::: ZITIERTER TEXT :::

Sehen Sie, wir haben inzwischen in unserem Lande eine ganze Reihe von öffentlichen Papieren, über die diskutiert wird. Das begann mit unserem Papier aus der Enquete-Kommission zur Verwaltungsreform, in dem eine ganze Menge Ideen stehen, das geht weiter mit den von Ihnen ja auch immer wieder erwähnten Gutachten von Landesrechnungshof und Steuerzahlerbund. Ich denke, an öffentlich zu diskutierenden Papieren gibt es eine Menge.

Wenn die Landesregierung konkretere Beschlüsse bezüglich einzelner Punkte gefaßt hat, wird das sicherlich auch der Öffentlichkeit zur Kenntnis gegeben werden. Das bedarf dann eines Beschlusses der Landesregierung.

:::

» **AUFGABENSTELLUNG 1**
Aus welcher Kommission stammt laut dem zitierten Text das Papier, mit dem die Reihe öffentlicher Papiere begann?
» **AUFGABENSTELLUNG 2**
Schreiben Sie den zitierten Text über öffentliche Papiere und Beschlüsse der Landesregierung im Anschluss an seinen letzten Satz weiter.

::: AUSZÜGE DER DATENSÄTZE :::

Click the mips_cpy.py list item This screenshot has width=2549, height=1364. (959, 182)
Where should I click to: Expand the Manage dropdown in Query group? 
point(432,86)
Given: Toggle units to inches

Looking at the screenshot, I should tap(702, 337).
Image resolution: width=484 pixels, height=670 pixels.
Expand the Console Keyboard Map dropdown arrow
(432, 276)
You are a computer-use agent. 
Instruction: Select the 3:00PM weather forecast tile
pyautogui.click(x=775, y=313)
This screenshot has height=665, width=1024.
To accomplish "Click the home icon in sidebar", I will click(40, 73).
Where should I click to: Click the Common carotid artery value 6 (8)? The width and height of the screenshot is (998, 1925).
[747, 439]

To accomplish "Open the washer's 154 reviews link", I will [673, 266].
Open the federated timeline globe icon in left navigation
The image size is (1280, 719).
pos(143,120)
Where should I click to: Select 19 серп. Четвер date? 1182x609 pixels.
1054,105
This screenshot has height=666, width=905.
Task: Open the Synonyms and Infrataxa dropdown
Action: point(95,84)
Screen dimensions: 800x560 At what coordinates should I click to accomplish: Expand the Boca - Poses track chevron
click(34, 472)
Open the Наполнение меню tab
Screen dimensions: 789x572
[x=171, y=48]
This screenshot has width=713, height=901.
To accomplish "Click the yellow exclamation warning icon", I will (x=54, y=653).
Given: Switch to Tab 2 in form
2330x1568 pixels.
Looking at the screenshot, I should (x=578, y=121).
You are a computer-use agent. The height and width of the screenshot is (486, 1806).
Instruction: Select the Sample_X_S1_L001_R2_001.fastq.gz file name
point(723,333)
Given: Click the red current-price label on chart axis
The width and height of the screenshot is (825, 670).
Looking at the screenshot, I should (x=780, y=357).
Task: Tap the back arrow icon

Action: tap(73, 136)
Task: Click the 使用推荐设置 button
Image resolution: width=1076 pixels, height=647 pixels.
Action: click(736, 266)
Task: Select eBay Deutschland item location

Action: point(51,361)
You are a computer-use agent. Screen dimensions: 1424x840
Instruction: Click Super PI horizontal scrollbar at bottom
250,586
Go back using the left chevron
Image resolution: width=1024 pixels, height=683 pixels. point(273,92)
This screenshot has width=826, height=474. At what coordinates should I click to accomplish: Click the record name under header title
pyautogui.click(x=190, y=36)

:::

» **ÜBUNGSERGEBNIS 1**
Aus der Enquete-Kommission zur Verwaltungsreform.

» **ÜBUNGSERGEBNIS 2**
Ich habe vorhin darauf hingewiesen und will es an der Stelle noch einmal ausdrücklich sagen: Es macht Sinn, an dieser Stelle schrittweise vorzugehen und die Dinge in Angriff zu nehmen, die man in überschaubaren Zeiträumen umsetzen kann. Es hat überhaupt keinen Zweck, sämtliche Landesbediensteten dadurch zu verunsichern, daß man jetzt Papiere schreibt, die im Umsetzungsprozeß möglicherweise noch korrigiert werden müssen. Man schafft Unruhe.

Ich sage Ihnen eines: Verwaltungsreform - aber Sie hören ja nicht zu, dann kann ich es auch sein lassen

(Herr Dr. Bergner, CDU: Doch, doch, ich höre!)

kann man nur mit den Menschen machen, nicht gegen sie. Das ist klar.

(Beifall bei der SPD - Zurufe von Herrn Jeziors- ky, CDU, und von Frau Bull, PDS)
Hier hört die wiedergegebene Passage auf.